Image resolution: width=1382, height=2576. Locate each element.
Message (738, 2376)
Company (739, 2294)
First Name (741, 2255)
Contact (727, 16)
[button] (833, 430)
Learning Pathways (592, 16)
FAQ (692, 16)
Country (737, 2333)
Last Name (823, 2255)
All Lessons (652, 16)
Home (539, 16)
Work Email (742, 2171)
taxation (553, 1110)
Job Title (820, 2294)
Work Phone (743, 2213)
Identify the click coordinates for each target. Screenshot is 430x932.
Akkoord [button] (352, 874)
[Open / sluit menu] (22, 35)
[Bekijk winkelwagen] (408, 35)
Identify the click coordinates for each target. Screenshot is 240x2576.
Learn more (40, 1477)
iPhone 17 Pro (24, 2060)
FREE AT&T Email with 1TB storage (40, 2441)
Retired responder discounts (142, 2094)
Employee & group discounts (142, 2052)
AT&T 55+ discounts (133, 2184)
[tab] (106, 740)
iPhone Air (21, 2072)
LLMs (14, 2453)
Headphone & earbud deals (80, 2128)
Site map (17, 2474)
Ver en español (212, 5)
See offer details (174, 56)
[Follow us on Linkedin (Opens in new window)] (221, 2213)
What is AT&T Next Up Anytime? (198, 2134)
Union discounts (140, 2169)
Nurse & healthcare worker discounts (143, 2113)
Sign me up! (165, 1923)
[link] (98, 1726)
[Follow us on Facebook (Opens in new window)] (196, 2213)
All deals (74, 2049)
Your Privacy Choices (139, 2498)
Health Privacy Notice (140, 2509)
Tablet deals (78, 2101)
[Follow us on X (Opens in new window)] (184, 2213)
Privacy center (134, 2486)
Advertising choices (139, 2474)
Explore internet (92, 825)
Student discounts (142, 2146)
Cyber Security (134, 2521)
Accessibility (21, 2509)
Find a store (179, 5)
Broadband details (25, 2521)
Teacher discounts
□ □ □ □ □ □ □
EXERCISE PROMPT. The output should be exactly the lines above from the line containing "Work Phone (743, 2213)" to the line containing "Nurse & healthcare", inclusive, with no other lines.

OUTPUT.
Work Phone (743, 2213)
Identify the click coordinates for each target. Screenshot is 430x932.
Akkoord [button] (352, 874)
[Open / sluit menu] (22, 35)
[Bekijk winkelwagen] (408, 35)
Identify the click coordinates for each target. Screenshot is 240x2576.
Learn more (40, 1477)
iPhone 17 Pro (24, 2060)
FREE AT&T Email with 1TB storage (40, 2441)
Retired responder discounts (142, 2094)
Employee & group discounts (142, 2052)
AT&T 55+ discounts (133, 2184)
[tab] (106, 740)
iPhone Air (21, 2072)
LLMs (14, 2453)
Headphone & earbud deals (80, 2128)
Site map (17, 2474)
Ver en español (212, 5)
See offer details (174, 56)
[Follow us on Linkedin (Opens in new window)] (221, 2213)
What is AT&T Next Up Anytime? (198, 2134)
Union discounts (140, 2169)
Nurse & healthcare worker discounts (143, 2113)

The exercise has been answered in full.